== 练习文本 ==
本文使用Scala语言实现了对Spark集群启动过程的模拟,一个Spark集群(非高可用)有一个主节点(Master),和N个从节点(Worker)组成。Spark(1.6版本以前)使用Akka实现集群的通信,在1.6版本后,使用Netty框架取代了Akka,本文的模拟仍是在Akka的框架下实现的。通过模拟可以方便对Spark集群启动过程的理解。
启动过程描述
- Master启动时,会开启定时任务,定期检查Worker列表。
- Worker启动的时候,Worker会根据配置文件中的Master信息(本文通过从控制台输入模拟这一过程),定位到Master,并向Master发送注册信息。
- Master接收到注册信息后,检查Worker列表,如果列表中不存在该Worker,就将该Worker的注册信息加入Worker列表。并向Worker发送注册成功信息。
- Worker接收到注册成功信息后,创建一个定时器,定时发送心跳数据。
- 如果Master在设置的时长内没有收到信条数据,则从Worker列表中将该Worker删除。表示该Worker已经下线。
代码实现
1 定义发送信息的case class
/**
* Worker注册信息
* @param workerID
* @param cpu
* @param memory
*/
case class Regist(val workerID:String,val cpu:Int,val memory:Int) extends Serializable
/**
* 注册成功的信息
* @param masterURL
*/
case class Registed(val masterURL:String) extends Serializable
/**
* 心跳数据
* @param workerID
*/
case class HeartBeat(val workerID:String) extends Serializable
/**
* Worker发送给自己的心跳数据
*/
case object HeartBeatToSelf
/**
*Master发送给自己的信息,用来定时检查Worker列表
*/
case object CheckTimeOut
2 定义一个封装了Worker信息的类,用在Master的Worker列表中,用来保存Worker信息
/**
* 用来保存Worker的信息
* @param workerID
* @param cpu
* @param memory
*/
class WorkerInfo(val workerID:String,val cpu:Int,val memory:Int) {
var lastHeartBeatTime:Long=_
}
3 Master
import akka.actor.{Actor, ActorSystem, Props}
import com.typesafe.config.ConfigFactory
import scala.collection.mutable
/**
* Master节点
* @param hostname Master主机名
* @param port Master用来通信的端口号
*/
class Master(hostname:String,port:Int) extends Actor{
//用来保存Worker列表
private val workerInfoMap: mutable.HashMap[String, WorkerInfo] = new mutable.HashMap[String,WorkerInfo]()

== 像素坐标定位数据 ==
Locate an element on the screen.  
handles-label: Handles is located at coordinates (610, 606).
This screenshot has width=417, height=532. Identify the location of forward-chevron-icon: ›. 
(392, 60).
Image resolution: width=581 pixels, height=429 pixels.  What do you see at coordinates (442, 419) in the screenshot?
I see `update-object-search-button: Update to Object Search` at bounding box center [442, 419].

== 工作任务 ==
请根据上面的练习文本回答下列问题:
1. Spark在1.6版本后用哪个框架取代了Akka?
2. Worker接收到注册成功信息后会做什么?
3. WorkerInfo类中除构造参数外还定义了哪个变量?

== 回答 ==
1. Netty框架。
2. 创建一个定时器,定时发送心跳数据。
3. lastHeartBeatTime。